Mais Kretschmer a-t-il des chances d’être entendu? Dans l’immédiat, aucune. Cependant il prend date, car tôt ou tard, il faudra bien en effet que les belligérants se mettent autour d’une table. Car aucun des camps n’est en mesure de gagner ou de perdre la guerre. Au-delà des déclarations officielles, à Kiev comme à Moscou, il y a dans les cercles du pouvoir des voix discrètes qui, dans l’ombre, poussent vers une telle issue. Et dans les deux capitales, des éléments qui au contraire veulent prolonger le conflit jusqu’au bout. Mais quel bout? Poutine connaît les limites de son armée dont les positions stagnent. Manque d’hommes, manque de motivation dans la troupe. Zelensky sait aussi que même avec l’afflux d’armes occidentales sophistiquées il ne chassera pas les Russes de toutes les zones occupées. L’OTAN, les Américains, les Européens les plus déterminés, peuvent encore demander un certain temps que les Ukrainiens se battent «jusqu’au dernier». Il arrivera pourtant un moment où ce discours cynique («faites la guerre, allez mourir à notre place») ne sera plus tenable. Poutine aussi sait que si son «opération spéciale» stagne encore des semaines et des mois, il risque d’être renversé. Plus probablement par des nationalistes encore plus durs et dangereux plutôt que par les mouvances aux aspirations démocratiques et pacifiques. 

Le président turc Erdogan offre aussi ses services et a quelques moyens de pression sur la Russie. Si demain l’Allemagne se joint à lui, aussi invraisemblable que cela paraisse aujourd’hui, la proposition pèsera. Toutes les guerres ont une fin. Parfois sans vainqueurs ni vaincus.

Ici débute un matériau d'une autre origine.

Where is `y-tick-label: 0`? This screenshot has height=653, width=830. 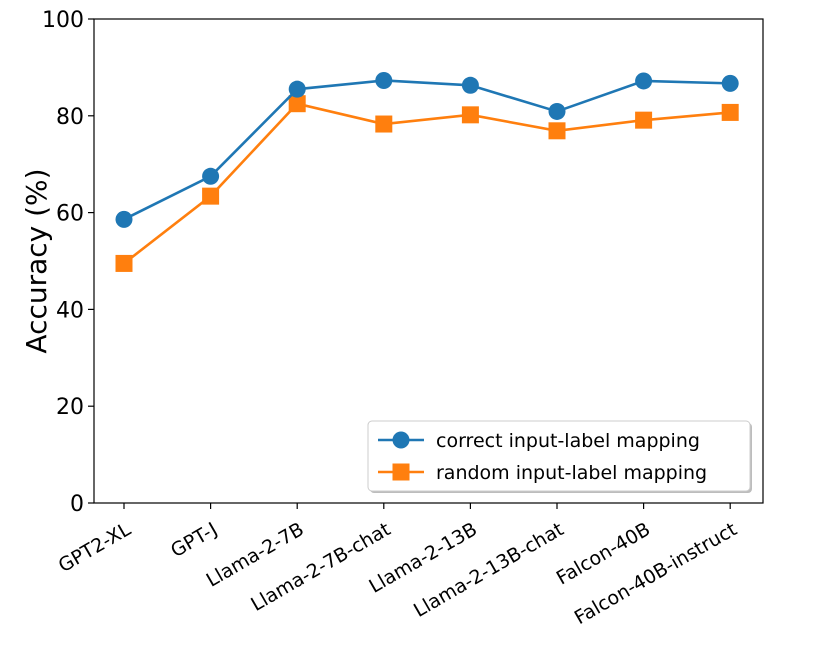
y-tick-label: 0 is located at coordinates (77, 504).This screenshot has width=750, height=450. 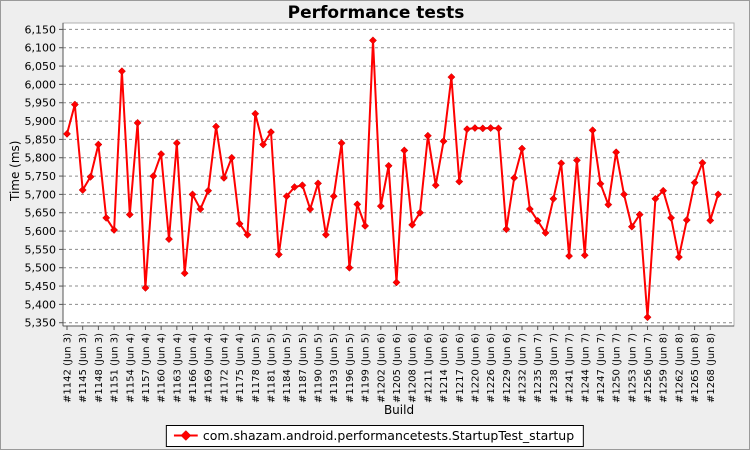 What do you see at coordinates (272, 368) in the screenshot?
I see `x-tick-label: #1181 (Jun 5)` at bounding box center [272, 368].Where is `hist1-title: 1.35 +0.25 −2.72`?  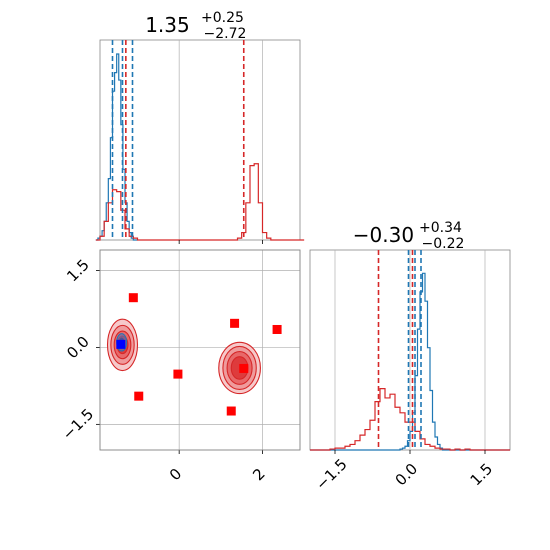
hist1-title: 1.35 +0.25 −2.72 is located at coordinates (197, 24).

VOS RÉACTIONS SUR LE SUJET

5 Commentaires

@Giangros 29.07.2022 | 08h33

«Merci Monsieur Pilet de nous faire connaître cette excellente initiative allemande. CB»


@hum 29.07.2022 | 17h18

«Un Vert pour la paix ? A force d'entendre tous ces antimilitaristes et rescapés de fusillade devenus va-t-en-guerre on n'y croyait plus. Danke, Herr Kretschmer.»


@hermes 31.07.2022 | 14h48

«Mais qui ne désire pas la paix à part quelques imbéciles qui ne trouvent un équilibre qu’en violentant les autres?
Ceci dit, pas n’importe quelle paix! Si le but est de se donner bonne conscience en acceptant d’accorder une trêve aux Russes pour qu’ils recommencent leurs agressions dans quelques années, alors toutes les souffrances infligées aux Ukrainiens n’auront pas servi une paix durable!
Il faut que les Russes soient suffisamment sonnés et remis à leur juste place (celle d’une puissance moyenne) pour qu’ils comprennent n’avoir aucune chance de recommencer!»


@Chan clear 04.08.2022 | 18h03

«Hé bien, oui en effet, on se réjouit que cette guerre se termine et si des voix s'élèvent pour accélérer le processus, tant mieux !
Toutes ces armes livrées, que vont elles devenir ?
merci pour votre article.»


@Elissa 18.11.2022 | 15h48

«"Un chien vivant vaut mieux qu'un lion mort": comment souhaiter autre chose que la paix? Prolonger la guerre des autres pour le principe de donner une petite leçon à tel ou tel homme politique en espérant qu'il "aura bien compris et ne recommencera pas" est à la fois naïf et gonflé (le mot est faible)...
On ne peut pas appliquer les principes éducatifs qui ont permis à nos fistons de grandir bien droits aux hommes d'État: d'abord, ils sont malheureusement déjà trop vieux pour être éduqués;) Ensuite, ils sont formatés pour penser à court terme et leurs actes sont guidés par bien des intérêts sonnants et trébuchants.
Il n'y a pas de bonne guerre, même pas pour les autres. Une guerre est toujours une barbarie infligée à des innocents et personne n'aimerait y envoyer ses fistons, pas même les chefs d'État.»